# [Requirements]
Rewrite the records from the line containing "Click the Install Extension button" through the line containing "point(207,717)", changing "Install Extension" to "Add Extension" and keeping everything else the same. Leave the pictures out of your answer.

# [Provided entries]
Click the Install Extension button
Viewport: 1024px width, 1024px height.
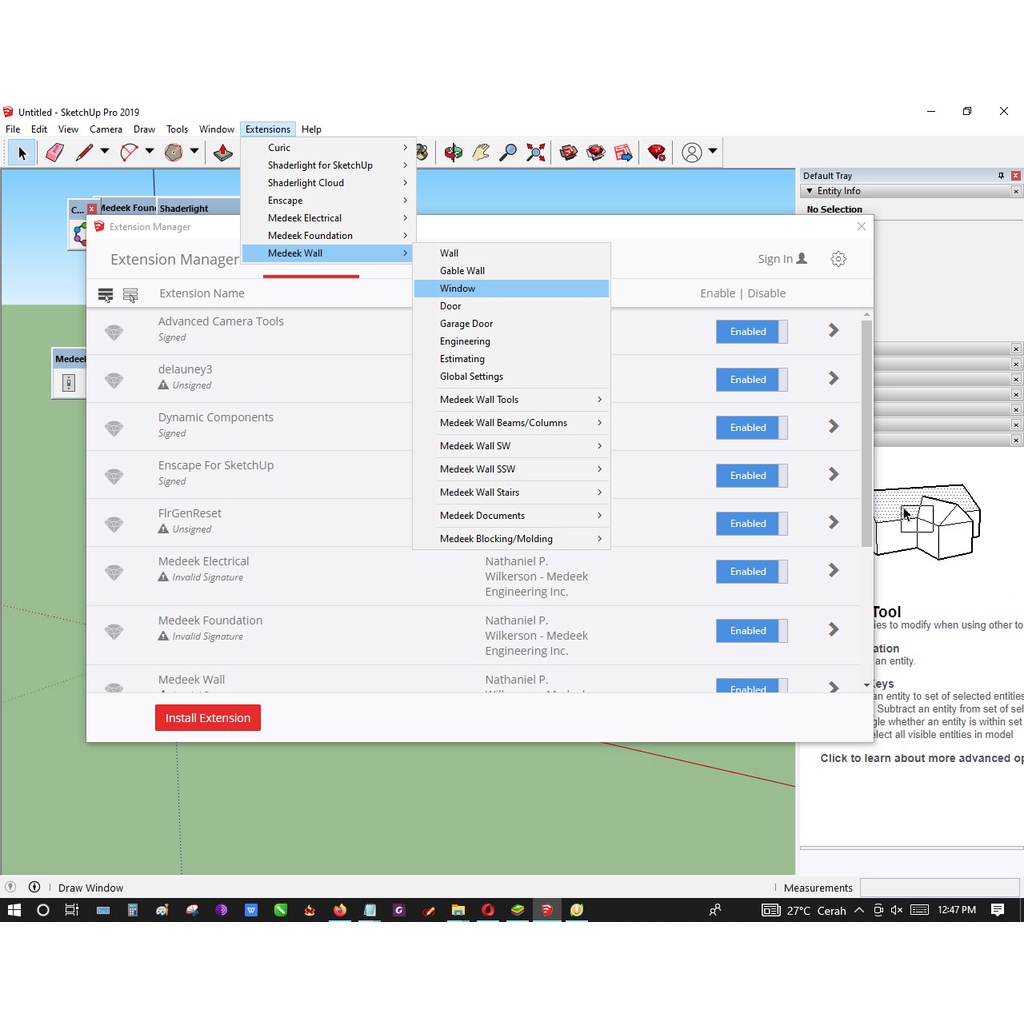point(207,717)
==
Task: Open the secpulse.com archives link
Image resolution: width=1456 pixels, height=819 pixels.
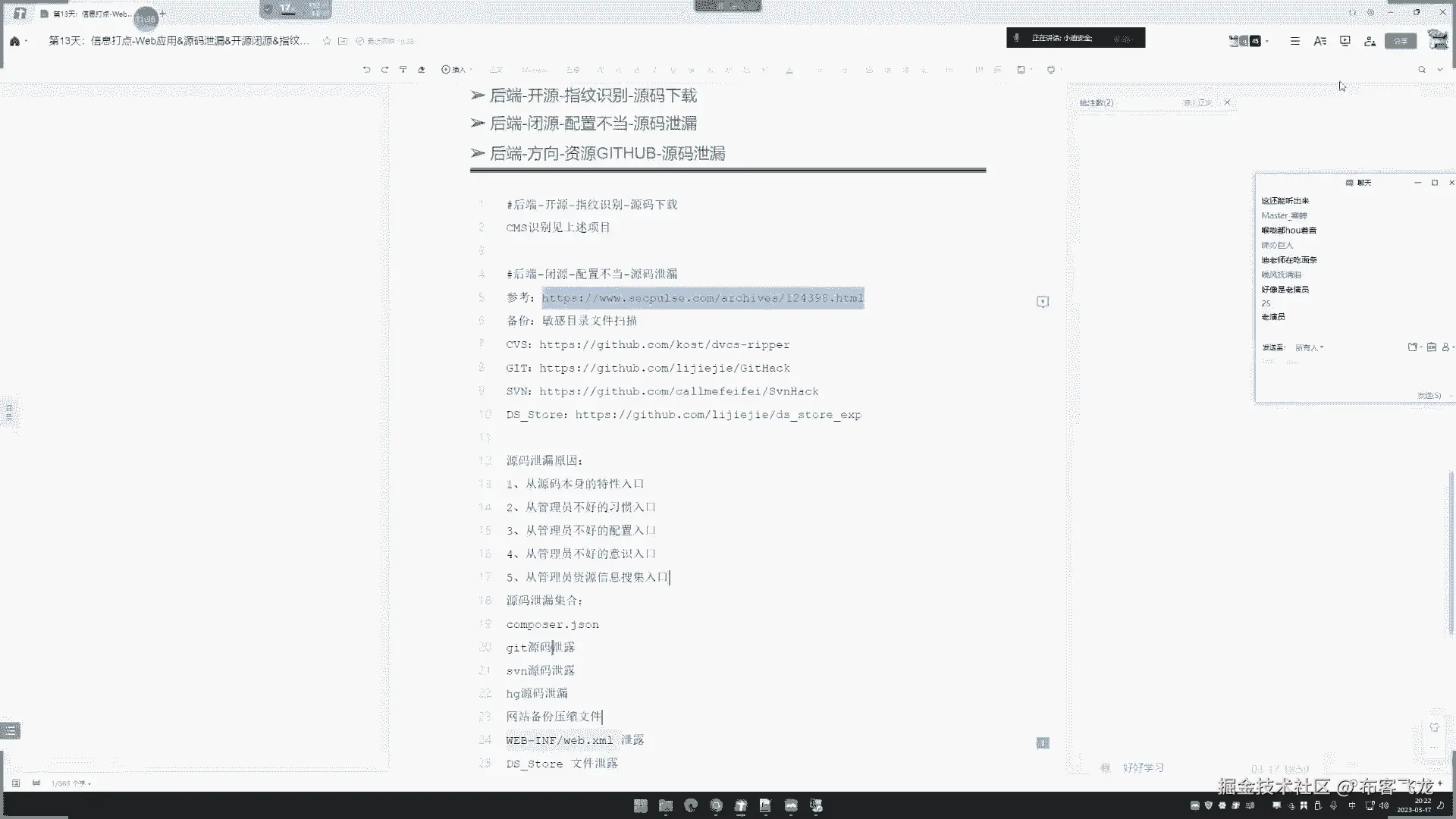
* * *
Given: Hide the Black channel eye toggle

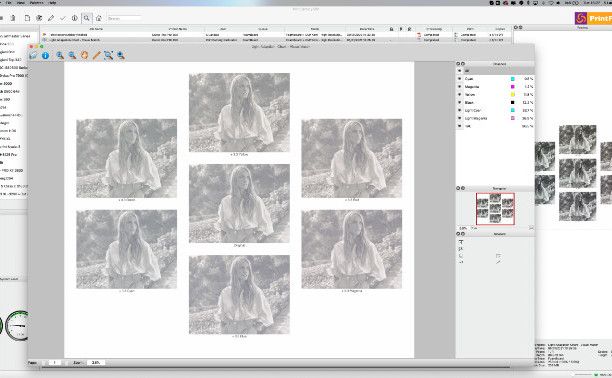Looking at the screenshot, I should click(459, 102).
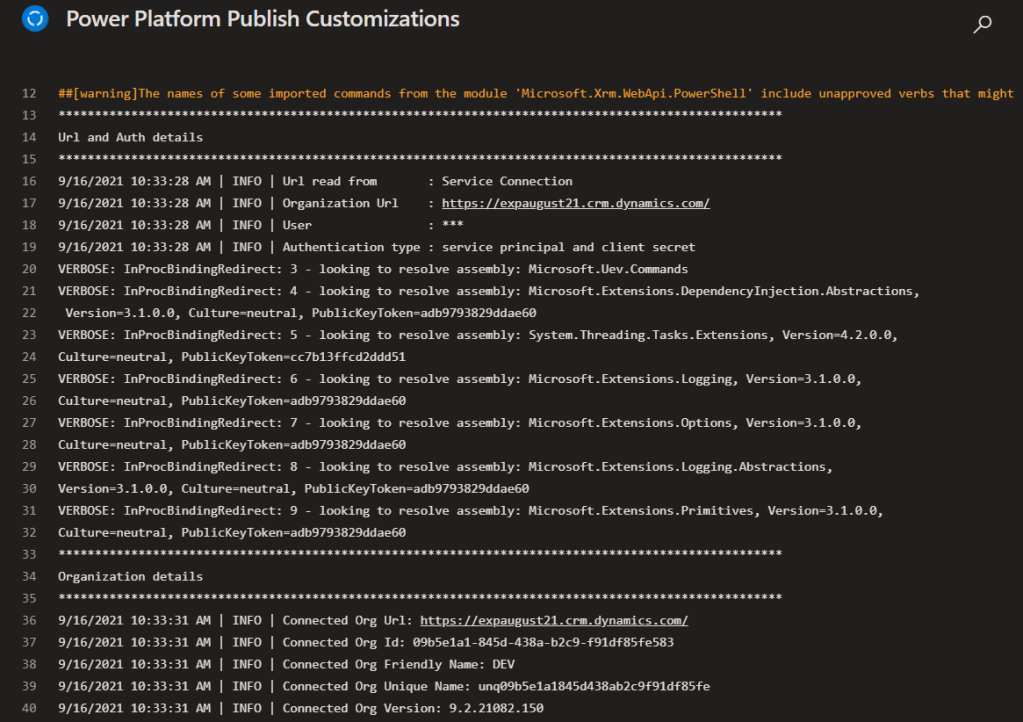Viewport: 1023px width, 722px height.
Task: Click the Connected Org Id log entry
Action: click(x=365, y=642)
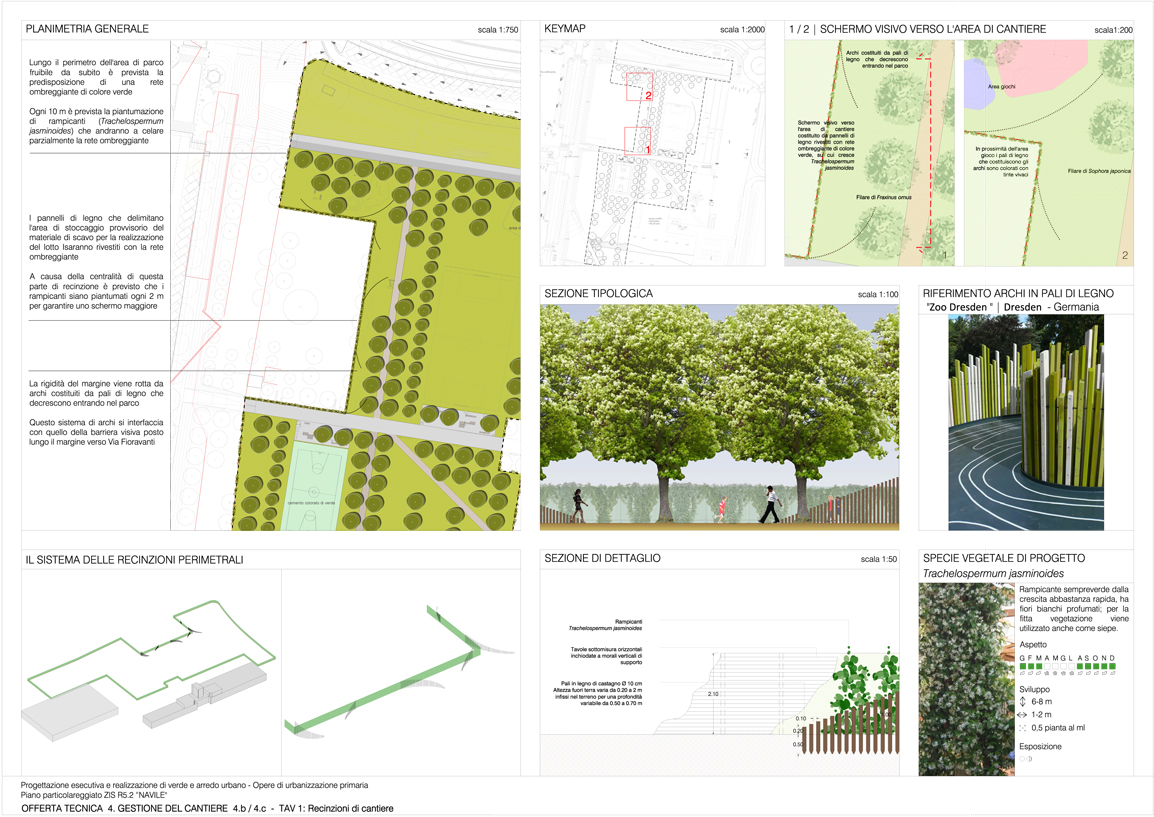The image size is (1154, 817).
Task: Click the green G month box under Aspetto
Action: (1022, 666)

# [Result]
Click the Add Extension button
Viewport: 1024px width, 1024px height.
point(207,717)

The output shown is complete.